Principles of Mindfulness — Science and the Freedom to do what works for you

Common Ground
4 min readSep 12, 2019

--

For most people nowadays, threat is no longer external. Instead most of the threats we face are internal. These include fears and anxieties around failure and rejection. — Stan Rodski

I recently started a new book, The Neuroscience of Mindfulness by Stan Rodski and I was immediately grabbed by the author’s explanation of why anxiety is more prevalent in society. To sum up: our sympathetic adrenal medullary system (what controls our fight or flight response) was designed to deal with external threats from a dangerous world: wild animals, other humans and injuries from living a primitive lifestyle. The important point here is that these dangers are short-term and external.
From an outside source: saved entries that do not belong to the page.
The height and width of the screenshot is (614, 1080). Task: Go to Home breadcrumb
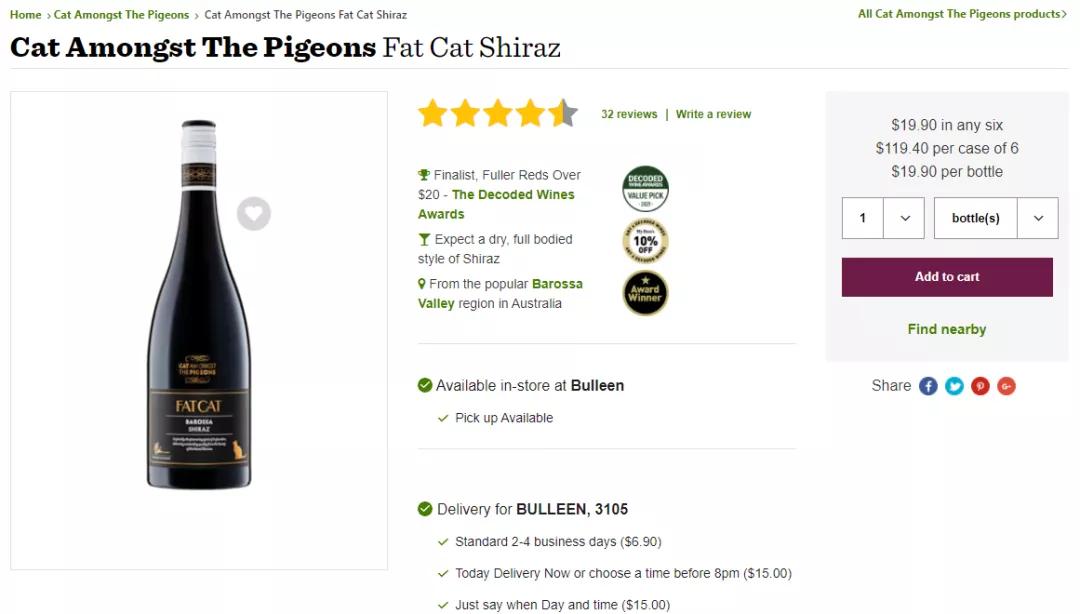point(25,15)
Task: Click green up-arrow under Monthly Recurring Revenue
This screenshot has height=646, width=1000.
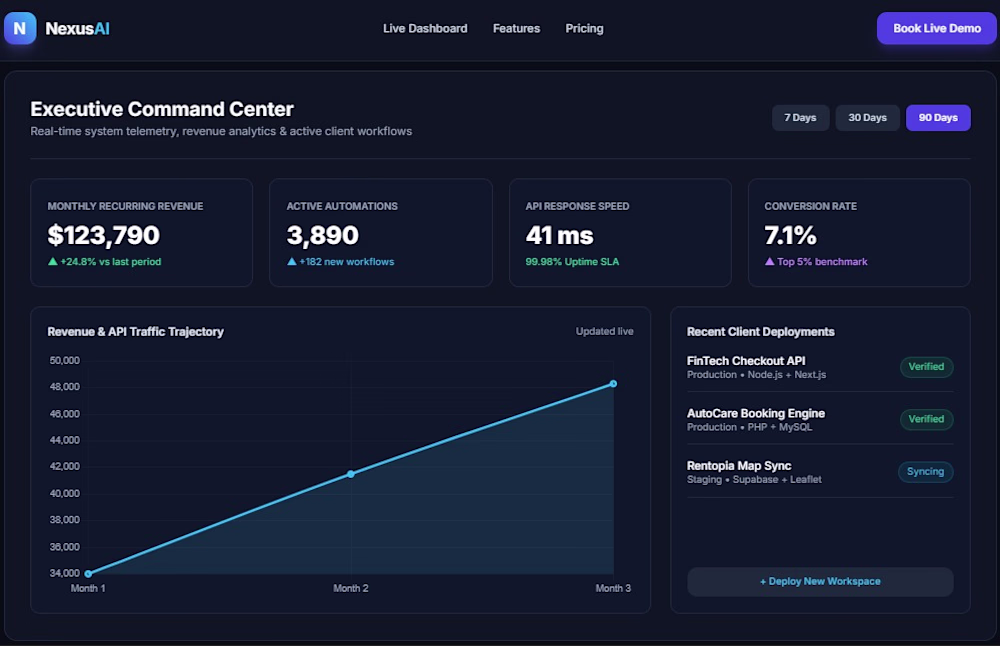Action: [53, 261]
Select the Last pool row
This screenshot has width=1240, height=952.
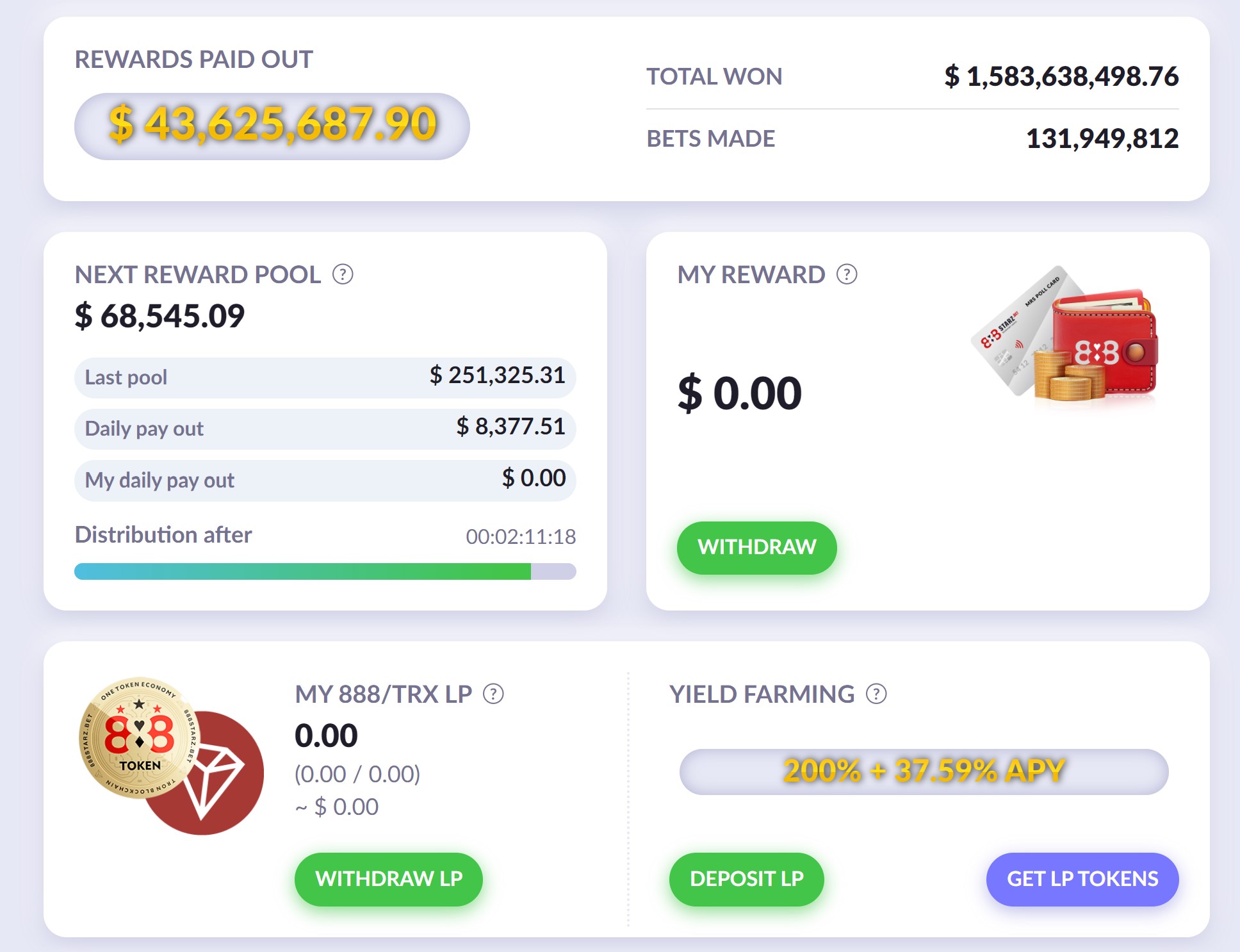coord(325,377)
As the quote above describes, based on our current living situation, we exist in a place of relative security where those immediate dangers are no longer our primary concern. Our brain has not adapted so when we perceive danger we still experience it as an external, life threatening situation and that generates a state of adrenaline that is meant to allow us to escape from the tiger that is chasing us. Again a very short term problem — we either escape the tiger or get eaten and the adrenaline dissipates either way.

With the shift to largely internal threats and anxieties the adrenaline no longer dissipates and that has lasting impacts on our minds and bodies.
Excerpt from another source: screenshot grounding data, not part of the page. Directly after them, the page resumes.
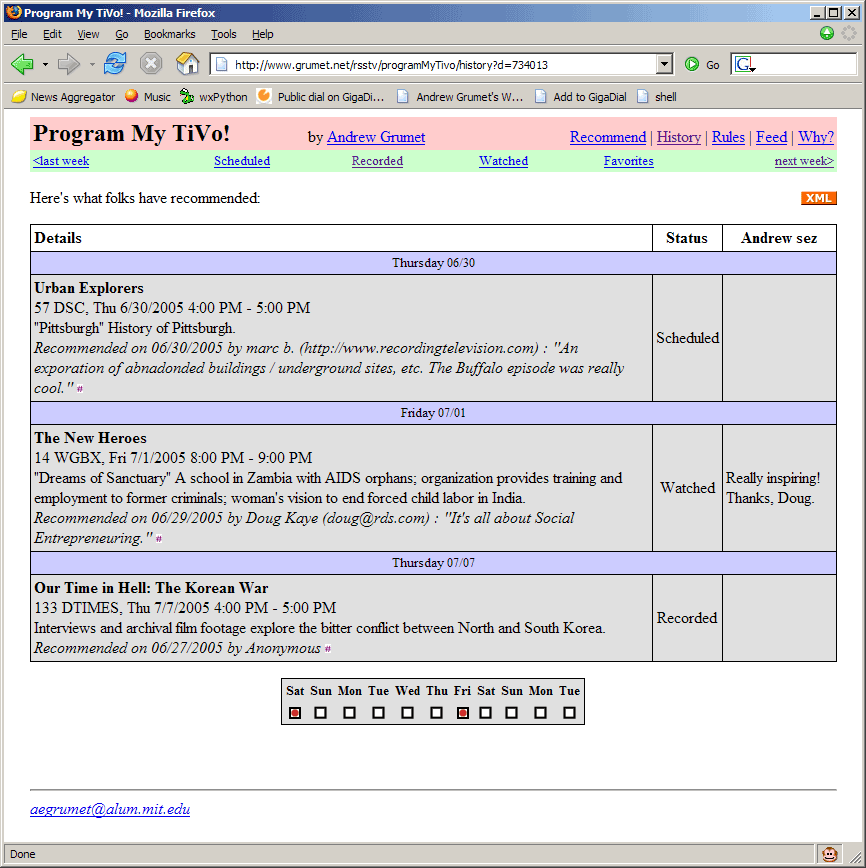Click inside the URL address field
Image resolution: width=866 pixels, height=868 pixels.
pos(440,64)
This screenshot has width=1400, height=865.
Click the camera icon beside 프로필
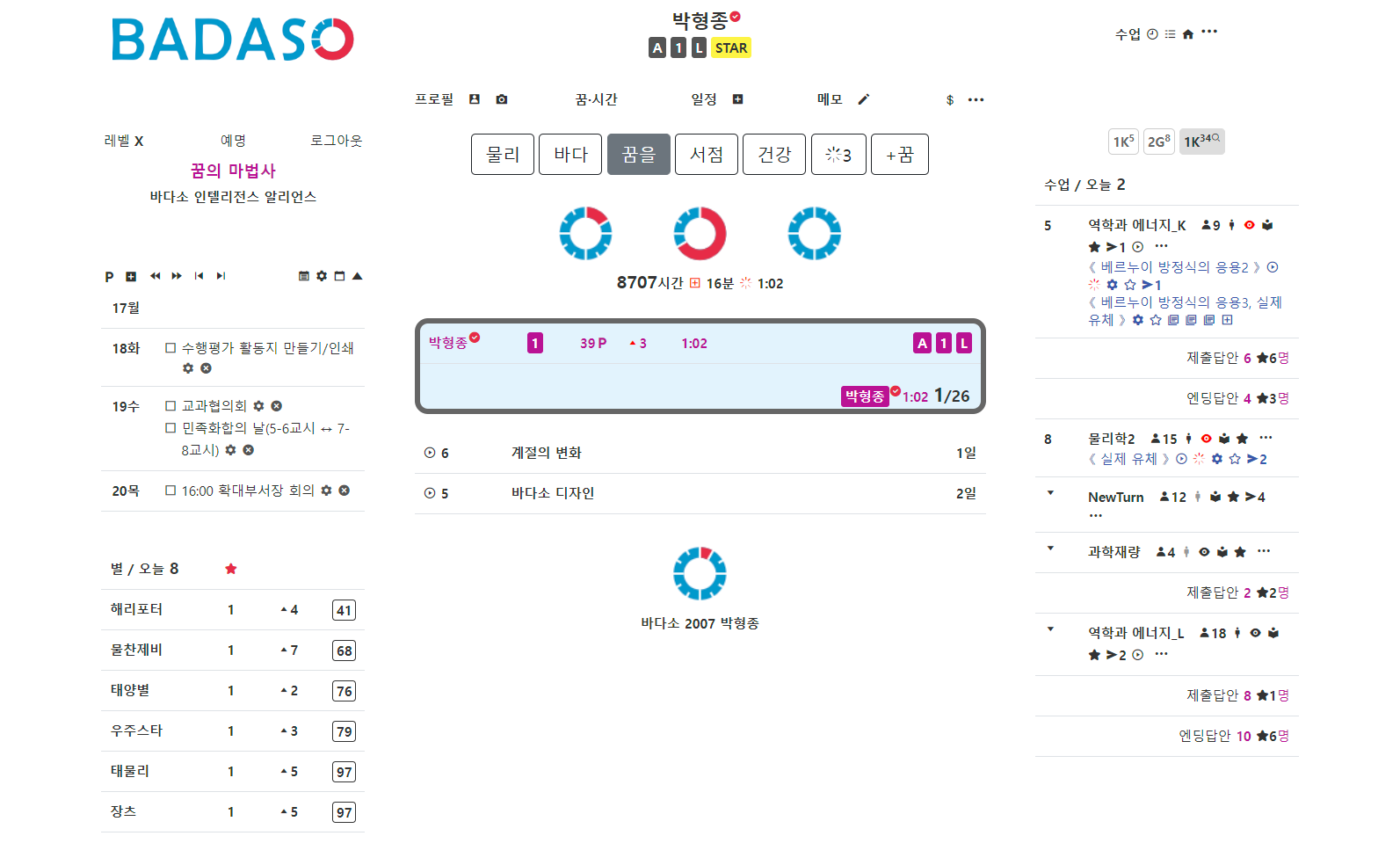[502, 99]
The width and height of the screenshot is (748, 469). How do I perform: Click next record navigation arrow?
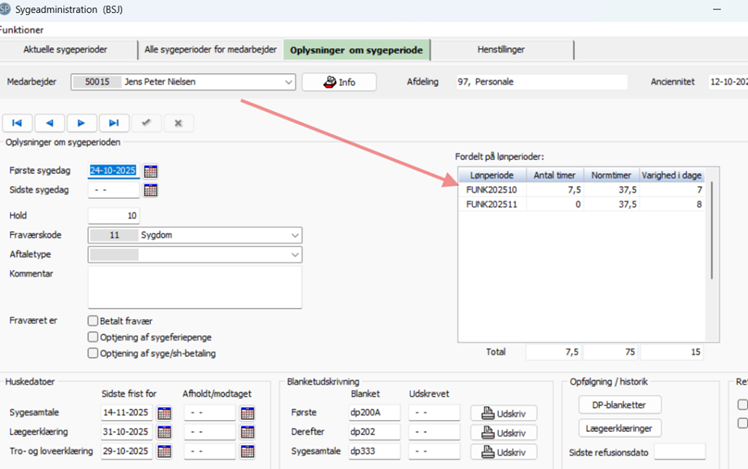coord(81,123)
Fear of rejection or failure can last for months, even years. The 'danger' is chronic and long-term. And this is the key to the problem: your body is not designed to handle long-term threats and danger.
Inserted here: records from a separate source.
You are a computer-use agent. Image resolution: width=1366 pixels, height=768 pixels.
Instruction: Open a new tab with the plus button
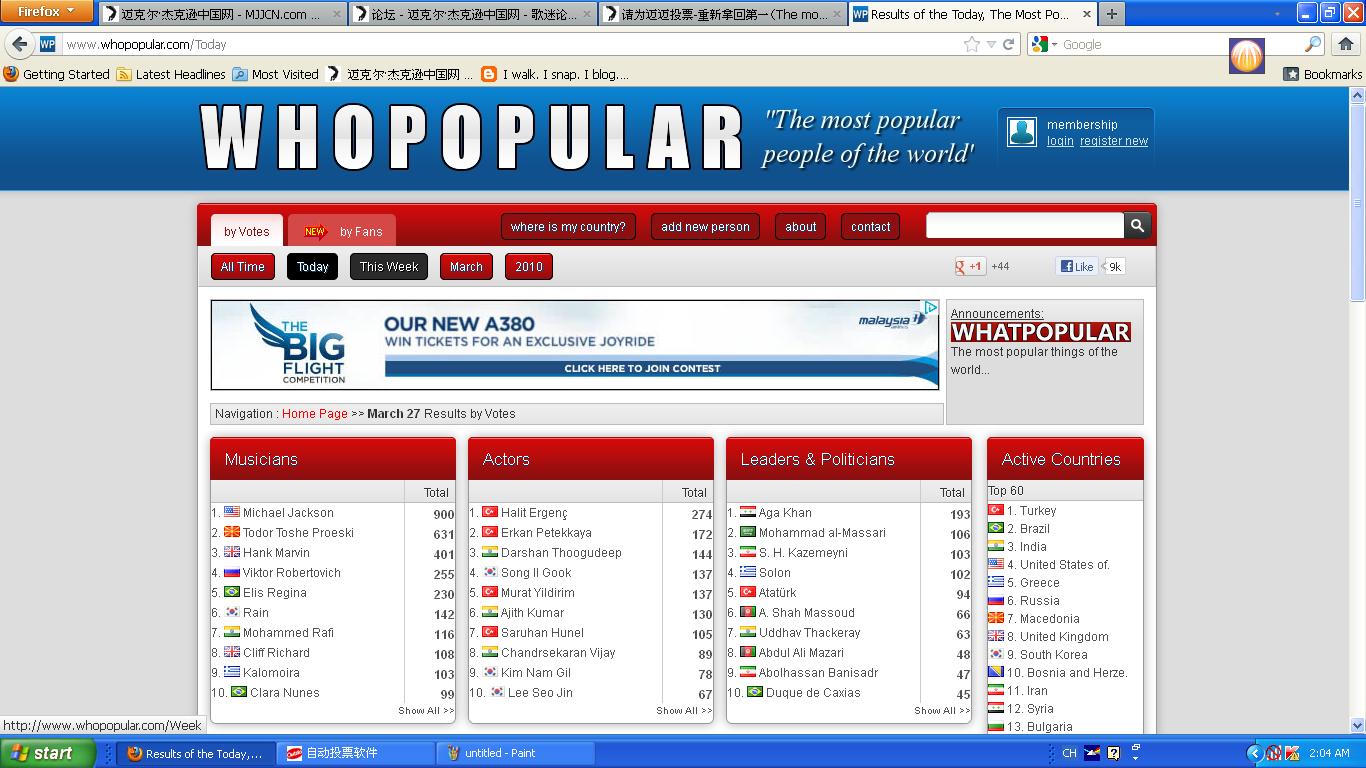[x=1111, y=14]
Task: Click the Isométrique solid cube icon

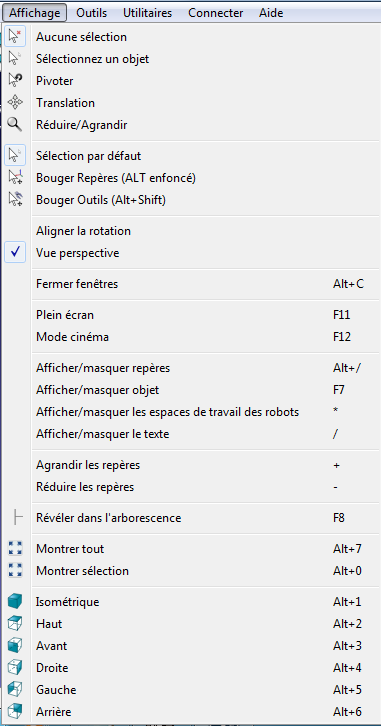Action: tap(15, 602)
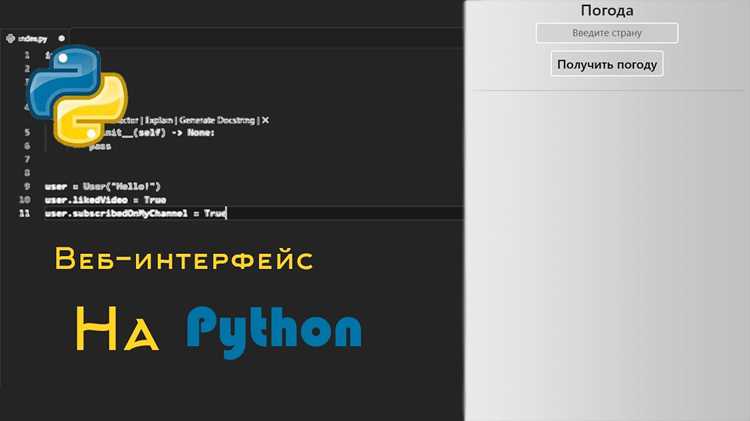This screenshot has height=421, width=750.
Task: Click line number 5 in the gutter
Action: tap(27, 132)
The author argues that our fight or flight dysfunctions if it is stimulated to produce adrenaline for too long.

This resonated with me because my company has been in a phase of major and constant change for 6 years: we were bought by an overseas company, experienced several downsizing events, merged with our parent company and are now facing outsourcing. Needless to say our bodies have been under stress for a very long duration. There is only so far resiliency can take you and I’m seeing the effects in myself and my coworkers.

We are losing our ability to manage our energy as so much of our life is spent in a place where energy-depleting behaviours are the norm. As Rodski argues, our society rewards people who strive to be the best, to win and to avoid failure at all cost which leads to working long hours, not taking the time for yourself and internalizing the mistakes you have made.

We are so exhausted by the end of the day from being constantly in fight or flight mode that it is extremely difficult to take the time to identify and change these behaviours. This is why I am very grateful for my time away from work (despite its very scary beginning). My leave allowed me to step back and see just how unhealthy my behaviours were and allowed me to build up the energy to prioritize fixing them. I have a completely different perspective than most of my coworkers and I consider myself very lucky.

Which leads us to mindfulness.

Your body needs a way to release the adrenaline and switch to producing dopamine to calm your system down. If we never feel safe, we never get this release and the long term physical effects are not pretty.

Rodski defines mindfulness as “being aware of where you are in the moment and being able to focus on the activity you are doing to the exclusion of everything else.” To put this in context, you can be mindful while brushing your teeth as long as you are focused.

He goes further to defines a mindfulness practice as: “paying attention to something, in a particular way, on purpose, in the present moment, non-judgmentally.”

What I really enjoyed about this book is he stresses that a mindfulness practice must focus on the process and not the outcome and you must do what works for you. Not everyone is going to find mindfulness through meditation and that’s ok.

All Rodski stresses is that an effective mindfulness practice must have three elements:

  • Repetition
  • Pattern
  • Control

The brain needs to create patterns, and these patterns are created through repetition, through habitual activities that are done within a control or boundary — colouring within the lines for example. When the brain has those three, it relaxes. The brain will be even more relaxed when those activities allow creativity in a non-competitive way

So his advice is to practice mindfulness by picking something you love to do that meets the above criteria, simple as that.

Personally I practice meditation, colouring and beading. Some days one works better than the other but regardless of what I do I take the time and feel better for it.

Remember that stress is not caused by an event — it is caused by your perception or beliefs or decisions about that event.

So take a purposeful action, listen to the signs your body is giving you and prioritize your energy management — make the time for your own brand of mindfulness and let your brain relax.